Boko Haram succeeded in raiding an Internally Displaced Persons (IDP) camp in Dalori, Borno State, on Wednesday night because the soldiers manning the place took to their heels the moment the insurgents arrived in their scores, SaharaReporters has been told. 
 
For two hours on Saturday, the camp, which hosts 12,600 civilians seeking refuge there after having fled the violence in north-east, came under heavy attack, at the end of which at least eight people were killed and some women abducted.

Speaking very briefly with SaharaReporters on Monday, a displaced person who witnessed the attack said the soldiers were outnumbered and would likely have all been killed had they stayed back.

“That camp is close to Dalori 1 and it’s on Bama Road. It is not far from Maiduguri even though it’s in Konduga Local Government; it’s still Maiduguri. Therefore, we all thought we were safe,” said the IDP.

“There are soldiers, Police, Immigrations and Civil Defence officials all in the camp, yet those Boko Haram guys entered the camp, burnt the tent, burnt the village adjacent the camp and even a checkpoint in that area. Those BH guys ran their operation for two hours, from 7:30pm to about 9:30pm. The Army only showed up after 10:00pm.

“The soldiers ran away. Even the Police, Civil Defence and Immigrations officials in that area, they all ran away. In fact, the soldiers took off before the IDPs. The soldiers were not plenty; they were not more than 10, so really I would not blame them. However, the BH guys were so many — probably close to 100. But the soldiers are not to blame; they were simply outnumbered.”

SaharaReporters also understands that the attack shook the international humanitarian community; since the camp is in state capital, there is now heightened worry about the safety of aid workers — particularly in the light of Boko Haram’s recent murder of healthcare workers it kidnapped earlier in the year.
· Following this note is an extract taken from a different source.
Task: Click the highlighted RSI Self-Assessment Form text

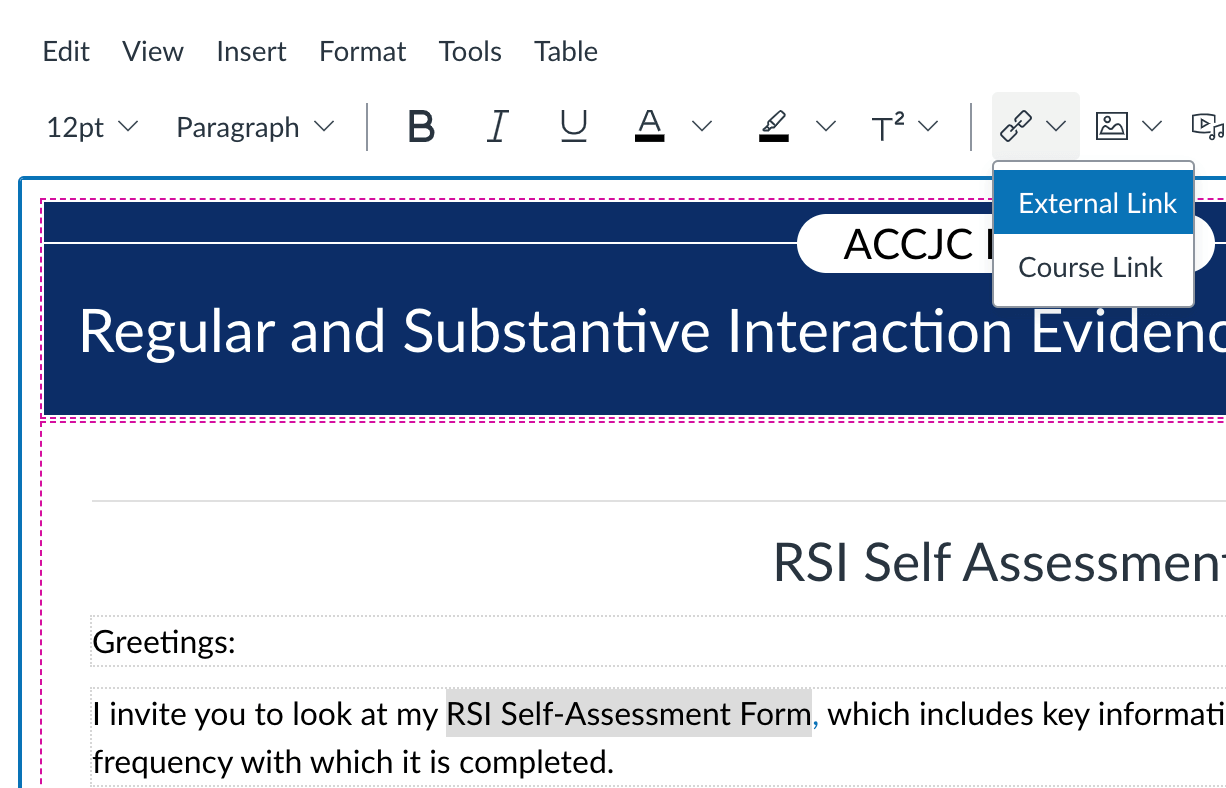Action: (628, 714)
After the attack, the United Nations Office for the Coordination of Humanitarian Affairs (UNOCHA) issued a statement asking the Nigerian government to “improve on its duty of protecting the people from such hostilities”.

“Boko Haram carried out the attack on the camp adjacent to Dalori village and on four surrounding communities after dark, killing at least eight people and injuring dozens more, kidnapping women, and burning and looting homes, shelters and food stocks. Hundreds have also been displaced as a result, according to the National Emergency Management Agency,” read the statement, issued by Samantha Newport, OCHA’s Head of Communication, on behalf of Edward Kallon, the UN Humanitarian Coordinator in Nigeria.
“I urge the Government of Nigeria to step up the protection of innocent people. Attacks on camps for internally displaced people threaten these innocent women, children and men who have already fled their homes as a result of the ongoing conflict.” 

More than 20 aid organisations are providing assistance including food, safe water, sanitation, medicine and shelter to thousands of people in the north-east.